• **Required action**:
Restate word for word the run of lines that begins at the one containing "25.08.2026 16:52 (28, 1666)" and ends at the last line of the listing.

• **Data for this task**:
══════

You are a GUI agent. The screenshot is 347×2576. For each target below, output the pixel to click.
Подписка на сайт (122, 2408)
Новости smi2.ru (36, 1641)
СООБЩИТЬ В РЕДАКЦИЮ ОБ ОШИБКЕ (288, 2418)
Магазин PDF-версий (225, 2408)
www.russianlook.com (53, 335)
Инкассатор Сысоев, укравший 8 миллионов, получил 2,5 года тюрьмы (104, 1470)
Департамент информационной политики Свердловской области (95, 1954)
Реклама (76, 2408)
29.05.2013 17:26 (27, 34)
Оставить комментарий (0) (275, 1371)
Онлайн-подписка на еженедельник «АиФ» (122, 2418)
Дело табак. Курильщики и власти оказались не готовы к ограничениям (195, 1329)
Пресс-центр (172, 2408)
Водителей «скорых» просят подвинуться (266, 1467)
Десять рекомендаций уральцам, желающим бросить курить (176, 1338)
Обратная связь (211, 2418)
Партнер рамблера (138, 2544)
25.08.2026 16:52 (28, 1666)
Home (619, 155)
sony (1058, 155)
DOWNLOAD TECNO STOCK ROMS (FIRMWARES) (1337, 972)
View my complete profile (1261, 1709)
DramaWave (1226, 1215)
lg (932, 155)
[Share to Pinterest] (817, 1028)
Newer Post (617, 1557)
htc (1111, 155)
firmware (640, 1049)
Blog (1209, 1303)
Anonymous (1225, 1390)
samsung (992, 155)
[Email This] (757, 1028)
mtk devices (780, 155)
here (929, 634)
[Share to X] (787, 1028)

══════

• **Completed task**:
25.08.2026 16:52 (28, 1666)
Home (619, 155)
sony (1058, 155)
DOWNLOAD TECNO STOCK ROMS (FIRMWARES) (1337, 972)
View my complete profile (1261, 1709)
DramaWave (1226, 1215)
lg (932, 155)
[Share to Pinterest] (817, 1028)
Newer Post (617, 1557)
htc (1111, 155)
firmware (640, 1049)
Blog (1209, 1303)
Anonymous (1225, 1390)
samsung (992, 155)
[Email This] (757, 1028)
mtk devices (780, 155)
here (929, 634)
[Share to X] (787, 1028)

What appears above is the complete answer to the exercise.